For instance, I think back to when I was young and in school, where the idea of women being “in the home” was looked down upon. I was taught in the classroom that a woman’s place was not in the home, as if it was a degrading place to be. That message seeps deeply into our society.

Yet, being “in the home”—being a homemaker and caring for my kids—has been the most fulfilling job that I have ever experienced. Literally nothing compares—and that’s not to say it has been easy! Living on only one income can be a real challenge, and for some families it may be impossible in their current circumstances. Some single mothers have to work two jobs just to make ends meet. Those mothers who find that they must work outside the home to help their family survive deserve praise, as well. And even when we can make it work with one income, we can find ourselves worrying that our children won’t “get enough.” (And some people will tell you that.) We all have to evaluate before God what our family is truly capable of achieving. But, sadly, our world doesn’t even present a one-income family with a stay-at-home mom as a real possibility for young women to consider and hope for. That is a tragedy.

In today’s society, it takes looking with the eyes of faith to see the profession of homemaker as one with superb rewards—a profession that is supremely valued by God!

Turning an Accusation into Praise

The reality is that our homes and our families are a blessing! They are a good thing! And being “keepers at home” (Titus 2:5, KJV)—wives and mothers who can pour their passions into taking a very active role in their children’s education, building their home, and strengthening family relations—is a wonderful opportunity.
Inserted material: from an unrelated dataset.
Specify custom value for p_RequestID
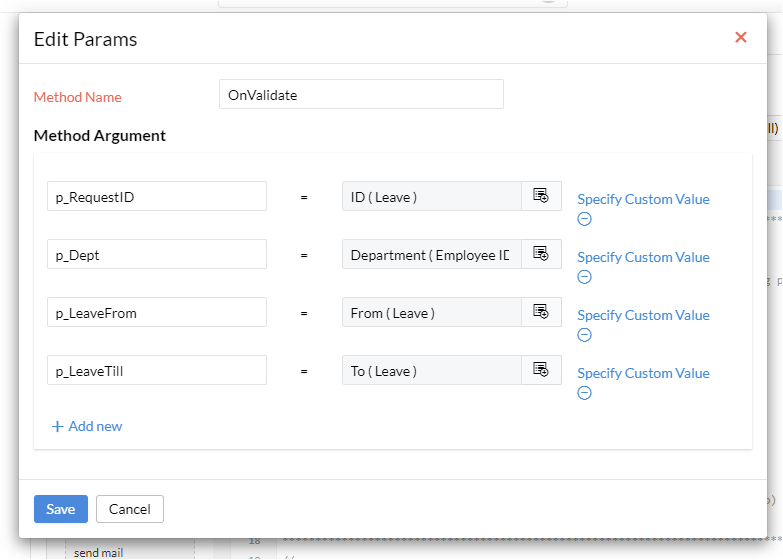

To me, the scriptures make it clear that the next time I am accused of being “just at home” with my daughters, I should thank the person for noticing and take it as a compliment! Please do not believe the lie that being at home is shameful. When people note that you are at home part or a lot of the time, say “thank you.” After all, you are accomplishing much! We should learn to do that—to just say “thank you” and to be confident.

I’ve long seen myself as pro-God’s Word, pro-God’s Ways, pro-life and pro-family. And now, I’ve added pro-home.